Es que los filósofos se han ocupado siempre, a pesar de la imagen cultural en contrario que se ha impuesto, de explicar, entender, fundamentar, interpelar y modificar su presente. Han sido hijos de su época no solo en el trivial e ineludible sentido de estar atravesados por su contexto sino, sobre todo, por su protagonismo intelectual en los debates propios de su momento histórico. Hoy no es distinto con la filosofía, pero lo que ha cambiado es el mundo, ahora definido por la presencia ubicua e irreversible de la ciencia y la tecnología.
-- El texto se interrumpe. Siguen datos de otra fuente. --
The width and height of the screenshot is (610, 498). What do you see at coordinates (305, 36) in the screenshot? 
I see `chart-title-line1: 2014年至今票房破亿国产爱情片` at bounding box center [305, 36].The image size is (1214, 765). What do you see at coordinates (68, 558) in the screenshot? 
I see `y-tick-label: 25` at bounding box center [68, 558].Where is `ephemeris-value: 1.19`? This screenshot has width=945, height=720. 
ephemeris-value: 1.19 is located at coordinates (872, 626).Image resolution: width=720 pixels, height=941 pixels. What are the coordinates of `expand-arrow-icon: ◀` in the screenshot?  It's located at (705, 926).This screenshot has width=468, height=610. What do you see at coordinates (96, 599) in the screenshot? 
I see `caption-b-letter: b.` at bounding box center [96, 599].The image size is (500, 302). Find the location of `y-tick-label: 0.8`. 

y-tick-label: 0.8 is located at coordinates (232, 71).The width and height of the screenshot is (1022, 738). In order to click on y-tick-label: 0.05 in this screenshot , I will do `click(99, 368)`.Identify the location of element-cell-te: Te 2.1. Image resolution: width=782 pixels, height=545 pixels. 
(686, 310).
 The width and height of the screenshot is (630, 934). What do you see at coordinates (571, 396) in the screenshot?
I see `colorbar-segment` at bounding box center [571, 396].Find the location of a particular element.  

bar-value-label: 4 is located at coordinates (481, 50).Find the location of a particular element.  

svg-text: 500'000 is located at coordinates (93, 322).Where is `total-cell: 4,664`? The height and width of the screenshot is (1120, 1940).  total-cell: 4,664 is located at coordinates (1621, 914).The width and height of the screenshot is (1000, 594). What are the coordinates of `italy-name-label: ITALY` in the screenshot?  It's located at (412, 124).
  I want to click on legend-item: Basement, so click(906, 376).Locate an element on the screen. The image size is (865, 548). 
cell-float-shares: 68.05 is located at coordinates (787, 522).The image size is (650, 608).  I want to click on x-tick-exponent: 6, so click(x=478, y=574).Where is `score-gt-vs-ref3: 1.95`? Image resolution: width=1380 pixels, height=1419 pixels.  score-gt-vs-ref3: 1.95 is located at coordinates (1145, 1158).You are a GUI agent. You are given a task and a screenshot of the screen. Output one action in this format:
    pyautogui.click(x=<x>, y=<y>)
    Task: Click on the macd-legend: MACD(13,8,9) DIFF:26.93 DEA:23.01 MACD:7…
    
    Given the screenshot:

Entonces, y aunque nadie puede arrogarse el derecho de instalar la agenda de la filosofía y cada uno puede pensar lo que le plazca acerca del tema que le dé la gana, lo cierto es que (y permítaseme expresarlo en un prudente aunque extenso condicional): si la filosofía ha de tener, como ha tenido siempre, una vinculación estrecha con la coyuntura en la que emerge; si ha de ser un interlocutor para los principales problemas que definen una época; si, además de recorrer su propio pasado interminablemente, aspira a producir conocimiento genuino y novedoso; si aspira a constituirse en pensamiento riguroso y no meramente en una ensayística vaga; si pretende combatir los relativismos insulsos e infundados, la pereza posmoderna, los conspiracionismos ingenuos, las pseudociencias dolosas; si refuerza su eterno poderío analítico; si se espera todo eso, en suma, la filosofía tiene que transitar en paralelo por el camino que la ciencia y la tecnología actuales van marcando como clima de época, en una relación no subordinada sino contribuyendo al esclarecimiento de cuestiones que derivan de la ciencia y la tecnología pero que no son, finalmente, ni problemas científicos ni tecnológicos, sino, problemas filosóficos.